Stated problem 1 => In the Kubernetes page below, which command is run to make it easier to see how Kubernetes functions as a server?

○ ○ ○ ○ ○ ○ ○

While Kubernetes is far more than just a server, thinking of it as a REST API server is incredibly helpful for understanding how to interact with cluster resources.
In this post, I’ll explore how we can interact with Kubernetes as a server and how to discover its API.
Proxy
To make it easier for you to see how Kubernetes functions as a server, run:
> kubectl proxy
Now we can call the API to navigate through its endpoints. Calling the root endpoint shows all available paths:
> curl localhost:8001
{
"paths": [
"/.well-known/openid-configuration",
"/api",
"/api/v1",
"/apis",
"/apis/",
"/apis/acme.cert-manager.io",
"/apis/acme.cert-manager.io/v1",
"/apis/admissionregistration.k8s.io",
"/apis/admissionregistration.k8s.io/v1",
"/apis/apiextensions.k8s.io",
"/apis/apiextensions.k8s.io/v1",
"/apis/apiregistration.k8s.io",
"/apis/apiregistration.k8s.io/v1",
"/apis/apps",
"/apis/apps/v1",
"/apis/authentication.k8s.io",
"/apis/authentication.k8s.io/v1",
"/apis/authorization.k8s.io",
// ...

○ ○ ○ ○ ○ ○ ○

Stated problem 2 => From the rows below, pick out every line that contains the word "Click", matching case exactly.

Records shown =>
○ ○ ○ ○ ○ ○ ○

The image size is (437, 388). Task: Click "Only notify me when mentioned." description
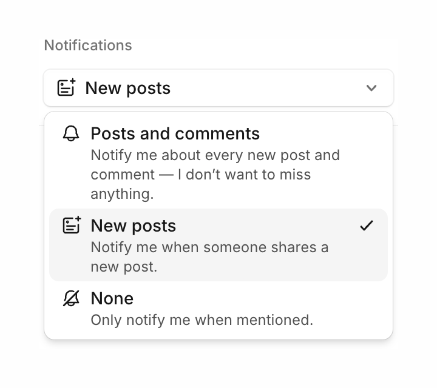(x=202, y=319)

○ ○ ○ ○ ○ ○ ○

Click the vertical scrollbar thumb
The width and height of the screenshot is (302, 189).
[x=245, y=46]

○ ○ ○ ○ ○ ○ ○

Expected output 1 => kubectl proxy

Expected output 2 =>
The image size is (437, 388). Task: Click "Only notify me when mentioned." description
Click the vertical scrollbar thumb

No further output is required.